# Rancilio Silvia v6 Not Heating



## EZPZ (Oct 13, 2020)

I have been researching across forums but have not seen my exact issue described and am looking for some help. I have a Rancilio Silvia v6 and the heating element light will not come on at all. I am trying to see if the issue is with the brew thermostat and the steam thermostat or just the steam thermostat. I checked ohms and continuity of the heating element, brew and steam thermostat and only the steam thermostat does not get a reading.
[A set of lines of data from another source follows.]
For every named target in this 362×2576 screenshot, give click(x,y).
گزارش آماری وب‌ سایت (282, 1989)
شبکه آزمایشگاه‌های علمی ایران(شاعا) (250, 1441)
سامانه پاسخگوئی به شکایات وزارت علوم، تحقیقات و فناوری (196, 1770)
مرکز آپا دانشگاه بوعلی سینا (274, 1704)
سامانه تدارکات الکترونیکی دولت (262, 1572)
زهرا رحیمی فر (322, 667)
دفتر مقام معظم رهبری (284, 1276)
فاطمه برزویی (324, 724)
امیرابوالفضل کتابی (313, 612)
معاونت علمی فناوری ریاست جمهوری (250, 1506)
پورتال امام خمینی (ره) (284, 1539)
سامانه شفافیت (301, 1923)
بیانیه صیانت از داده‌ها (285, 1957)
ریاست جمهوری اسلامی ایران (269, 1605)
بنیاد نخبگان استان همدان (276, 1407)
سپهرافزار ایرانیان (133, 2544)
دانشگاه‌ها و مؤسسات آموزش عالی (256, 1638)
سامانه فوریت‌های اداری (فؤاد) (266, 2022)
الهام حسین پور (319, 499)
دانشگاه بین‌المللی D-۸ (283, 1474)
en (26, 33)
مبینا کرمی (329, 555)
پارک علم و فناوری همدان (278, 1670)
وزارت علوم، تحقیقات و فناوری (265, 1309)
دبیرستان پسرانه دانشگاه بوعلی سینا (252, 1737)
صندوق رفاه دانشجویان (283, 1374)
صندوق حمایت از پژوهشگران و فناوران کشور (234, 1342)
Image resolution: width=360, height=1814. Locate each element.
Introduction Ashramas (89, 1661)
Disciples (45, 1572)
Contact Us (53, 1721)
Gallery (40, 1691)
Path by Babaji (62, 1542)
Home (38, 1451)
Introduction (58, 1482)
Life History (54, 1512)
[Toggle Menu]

So I have determined that it must be a bad steam thermostat.

Is it possible for the steam thermostat to prevent the heating element light (BOL) turning on even in brew mode?

All switches light properly when flipped to the on position but the orange heating light refuses to come on in any mode.

Thanks in advance for the help!


----------



## Doram (Oct 12, 2012)

EZPZ said:


> I have been researching across forums but have not seen my exact issue described and am looking for some help. I have a Rancilio Silvia v6 and the heating element light will not come on at all. I am trying to see if the issue is with the brew thermostat and the steam thermostat or just the steam thermostat. I checked ohms and continuity of the heating element, brew and steam thermostat and only the steam thermostat does not get a reading. So I have determined that it must be a bad steam thermostat.
> 
> Is it possible for the steam thermostat to prevent the heating element light (BOL) turning on even in brew mode?
> 
> ...


 Not sure if this is relevant, but have you checked the safety red button inside the machine? This should pop out if the boiler overheats to protect the elements from burning out (for example if the boiler dries out), so would stop the machine from heating. If you are in luck and this is what has happened, all you need to do is pop the top cover off and press that button. Here is a video showing what you need to do:


----------



## EZPZ (Oct 13, 2020)

@Doram sorry yes I meant to say that I did try that before and it did not need to be reset. The safety Thermostat did read properly with the meter as well.


----------



## EZPZ (Oct 13, 2020)

Update: I replaced the steam thermostat and everything is working properly again! Also not sure why I listed this as a v6, I have a v5.


----------